◆ YOUR OBJECTIVE: Continue the forum post on splitting a string into the fewest substrings with no repeated letters, starting right after its last sentence.

Need help estimating the performance of this algorithm

gaac510 · May 14, 2021, 2:05am

The below function is for finding the minimum number of substrings a string (containing only lower case letters; min length 1) can be split into where each substring contains no repeated letters. I thought the function should have both space and time complexities of O(N) when S becomes significant in length, but somehow, after passing all correctness tests, it failed a performance test (for a pre-interview coding test).

Just wanted to see if people agree with my estimation of the function’s space and time complexities?

Also, could there an O(log N) solution to this challenge?

To further explain the challenge, for example, 'abab' can be split into

4 substrings 'a' 'b' 'a' 'b' where each substring doesn’t contain repeated letters; or
3 substrings 'ab' 'a' 'b' / 'a' 'ba' 'b' / 'a' 'b' 'ab' where each substring doesn’t contain repeated letters; or
2 substrings 'ab' 'ab' where each substring also doesn’t contain repeated letters.

◆ SUPPLIED ENTRIES:

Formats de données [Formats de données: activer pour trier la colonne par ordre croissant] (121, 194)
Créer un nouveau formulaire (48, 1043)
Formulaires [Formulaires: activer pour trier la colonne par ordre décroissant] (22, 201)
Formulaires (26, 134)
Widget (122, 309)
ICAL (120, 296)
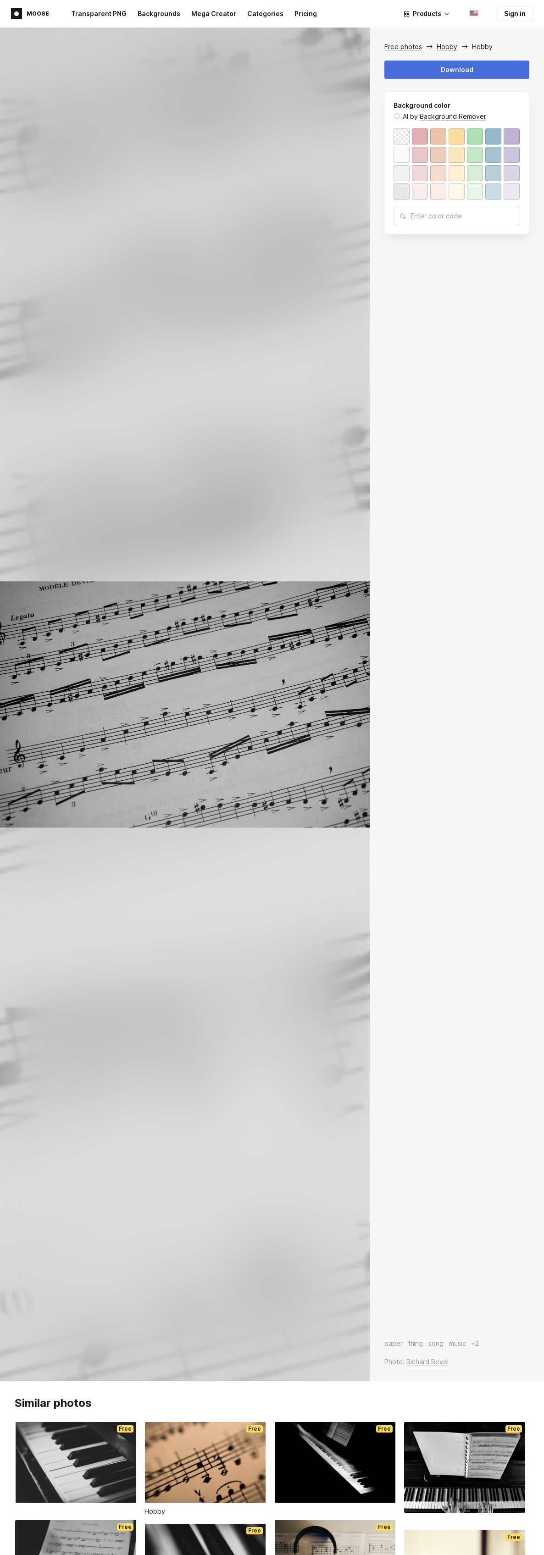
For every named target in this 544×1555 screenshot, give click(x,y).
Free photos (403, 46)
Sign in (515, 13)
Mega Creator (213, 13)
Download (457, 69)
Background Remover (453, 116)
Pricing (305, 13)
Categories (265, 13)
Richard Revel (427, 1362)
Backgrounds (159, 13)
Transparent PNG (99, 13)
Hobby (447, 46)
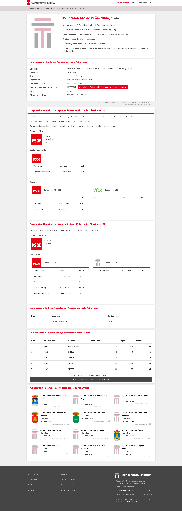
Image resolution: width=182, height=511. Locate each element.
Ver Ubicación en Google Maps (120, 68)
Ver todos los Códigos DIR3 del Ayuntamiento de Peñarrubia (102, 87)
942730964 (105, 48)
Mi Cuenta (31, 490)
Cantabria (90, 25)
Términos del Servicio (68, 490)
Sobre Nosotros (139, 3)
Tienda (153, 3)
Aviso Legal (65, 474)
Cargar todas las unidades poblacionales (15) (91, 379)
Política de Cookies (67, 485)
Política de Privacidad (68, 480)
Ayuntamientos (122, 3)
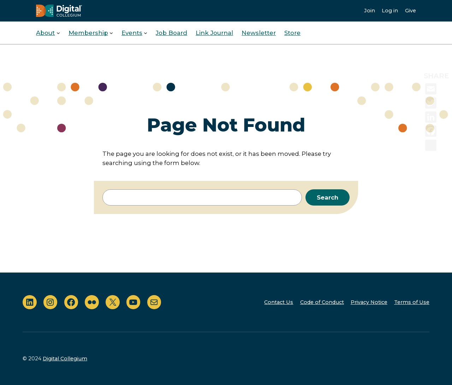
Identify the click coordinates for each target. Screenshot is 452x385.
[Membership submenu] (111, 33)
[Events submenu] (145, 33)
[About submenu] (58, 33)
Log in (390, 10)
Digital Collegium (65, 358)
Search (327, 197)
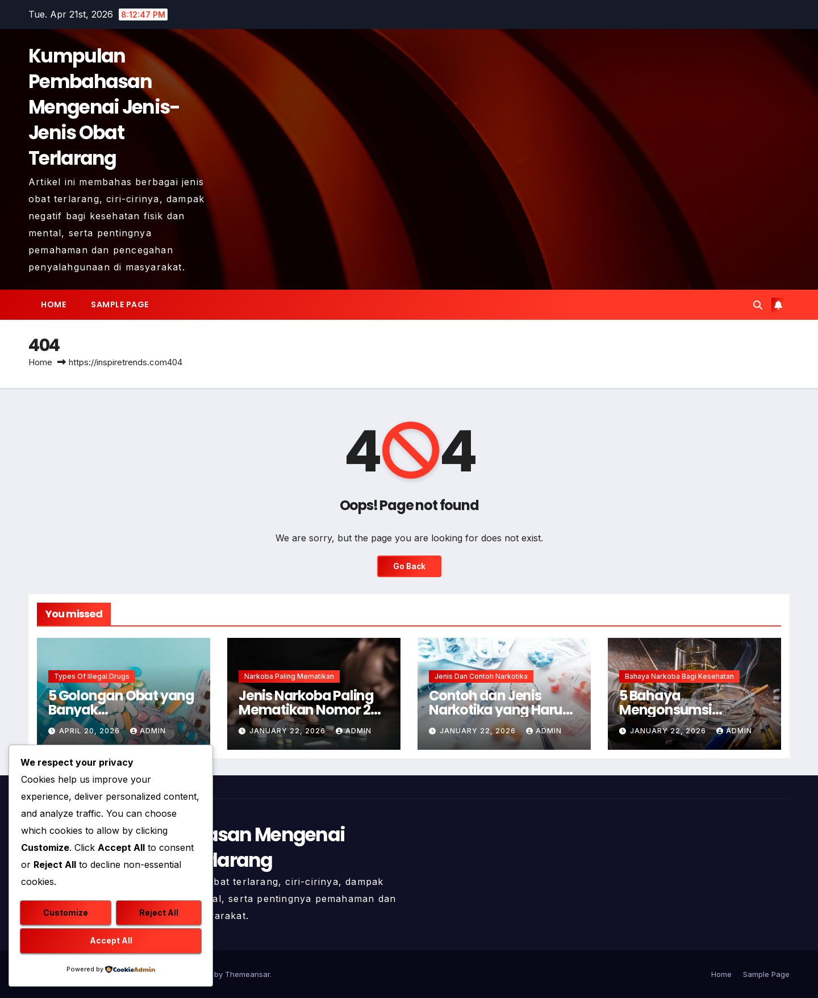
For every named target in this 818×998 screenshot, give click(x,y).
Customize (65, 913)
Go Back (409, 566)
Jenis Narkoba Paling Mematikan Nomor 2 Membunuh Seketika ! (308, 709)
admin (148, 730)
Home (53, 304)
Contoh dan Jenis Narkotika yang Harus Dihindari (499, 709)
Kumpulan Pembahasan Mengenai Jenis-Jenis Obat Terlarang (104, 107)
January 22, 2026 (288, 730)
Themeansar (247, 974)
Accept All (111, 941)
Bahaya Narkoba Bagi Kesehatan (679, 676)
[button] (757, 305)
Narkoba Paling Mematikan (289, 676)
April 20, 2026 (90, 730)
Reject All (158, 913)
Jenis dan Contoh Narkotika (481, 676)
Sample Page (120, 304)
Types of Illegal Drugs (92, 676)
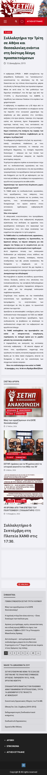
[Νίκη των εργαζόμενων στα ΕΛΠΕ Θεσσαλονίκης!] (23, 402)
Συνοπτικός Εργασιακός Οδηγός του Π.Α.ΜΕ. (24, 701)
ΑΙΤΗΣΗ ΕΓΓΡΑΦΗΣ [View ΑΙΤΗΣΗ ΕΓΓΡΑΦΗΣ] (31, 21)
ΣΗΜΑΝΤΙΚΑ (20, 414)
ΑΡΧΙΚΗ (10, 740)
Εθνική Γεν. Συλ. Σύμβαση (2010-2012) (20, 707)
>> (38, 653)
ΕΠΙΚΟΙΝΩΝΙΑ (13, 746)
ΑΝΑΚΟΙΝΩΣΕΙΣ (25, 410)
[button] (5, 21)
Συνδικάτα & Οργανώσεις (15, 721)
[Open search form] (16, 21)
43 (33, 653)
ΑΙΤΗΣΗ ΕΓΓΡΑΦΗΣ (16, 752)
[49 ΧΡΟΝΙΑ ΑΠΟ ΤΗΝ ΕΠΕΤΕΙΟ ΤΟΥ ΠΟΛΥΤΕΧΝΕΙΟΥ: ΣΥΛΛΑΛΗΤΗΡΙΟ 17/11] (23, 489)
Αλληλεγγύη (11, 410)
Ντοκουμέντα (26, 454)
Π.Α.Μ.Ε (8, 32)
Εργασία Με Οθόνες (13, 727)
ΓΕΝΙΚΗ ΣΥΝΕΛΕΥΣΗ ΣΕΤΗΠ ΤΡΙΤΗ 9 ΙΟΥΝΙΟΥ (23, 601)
...
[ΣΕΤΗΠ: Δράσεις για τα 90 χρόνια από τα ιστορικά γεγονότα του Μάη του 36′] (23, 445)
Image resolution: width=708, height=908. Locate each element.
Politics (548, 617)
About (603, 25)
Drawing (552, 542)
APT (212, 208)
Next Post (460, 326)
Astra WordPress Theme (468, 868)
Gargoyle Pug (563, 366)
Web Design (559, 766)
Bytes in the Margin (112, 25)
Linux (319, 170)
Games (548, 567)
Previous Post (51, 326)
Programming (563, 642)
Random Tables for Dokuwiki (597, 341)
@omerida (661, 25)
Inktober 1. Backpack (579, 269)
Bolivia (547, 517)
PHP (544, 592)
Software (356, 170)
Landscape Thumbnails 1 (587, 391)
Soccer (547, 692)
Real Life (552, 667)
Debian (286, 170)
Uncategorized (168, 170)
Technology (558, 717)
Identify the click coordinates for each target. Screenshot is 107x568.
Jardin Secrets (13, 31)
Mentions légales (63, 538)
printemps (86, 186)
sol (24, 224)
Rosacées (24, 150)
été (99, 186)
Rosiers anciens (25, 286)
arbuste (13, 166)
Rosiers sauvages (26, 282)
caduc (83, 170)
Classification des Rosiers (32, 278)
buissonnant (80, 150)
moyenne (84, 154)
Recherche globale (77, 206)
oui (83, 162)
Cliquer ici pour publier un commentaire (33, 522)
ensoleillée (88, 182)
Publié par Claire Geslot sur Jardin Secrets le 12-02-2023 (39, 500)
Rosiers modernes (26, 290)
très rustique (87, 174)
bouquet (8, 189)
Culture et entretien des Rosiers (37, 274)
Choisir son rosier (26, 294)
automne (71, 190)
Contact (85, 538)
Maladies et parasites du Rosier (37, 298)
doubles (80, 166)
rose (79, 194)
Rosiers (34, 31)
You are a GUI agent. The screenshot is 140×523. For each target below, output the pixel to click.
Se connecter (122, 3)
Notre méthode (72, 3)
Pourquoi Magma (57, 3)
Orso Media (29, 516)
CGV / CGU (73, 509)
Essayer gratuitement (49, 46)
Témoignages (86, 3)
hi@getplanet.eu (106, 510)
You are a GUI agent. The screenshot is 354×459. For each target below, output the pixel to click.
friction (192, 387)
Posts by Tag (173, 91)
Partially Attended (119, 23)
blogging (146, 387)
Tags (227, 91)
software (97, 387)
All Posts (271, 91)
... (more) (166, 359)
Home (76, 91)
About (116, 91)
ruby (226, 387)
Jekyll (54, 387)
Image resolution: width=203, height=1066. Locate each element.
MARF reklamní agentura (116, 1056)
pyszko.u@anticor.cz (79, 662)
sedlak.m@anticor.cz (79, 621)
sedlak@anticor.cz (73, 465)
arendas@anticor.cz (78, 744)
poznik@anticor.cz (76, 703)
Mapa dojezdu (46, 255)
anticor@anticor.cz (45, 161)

◆ RESULT OF THIS EXERCISE:
In this example case, the function should return 2.

function solution(S) {
  let m = {}; // m for memory. Property count shouldn't exceed 26.
  let a = 1; // a for answer.
  for(let i = 0; i < S.length; i++) { // Loop through every character of S.
    let c = S[i]; // c for character.
    if(m[c] === undefined) m[c] = true // Remember a never seen character.
    else { // Else if has seen the character...
      a++; // ... start a new substring, and...
      m = {}; // ... clear memory, and...
      m[c] = true; // Remember the character being checked.
    }
  }
  return a;
}

bbsmooth · May 14, 2021, 3:54am

Your solution is definitely linear time. Did they give you any details as to why it failed the performance test? I’m not seeing any way to make this better than O(n), but that could be because I’m just not that creative.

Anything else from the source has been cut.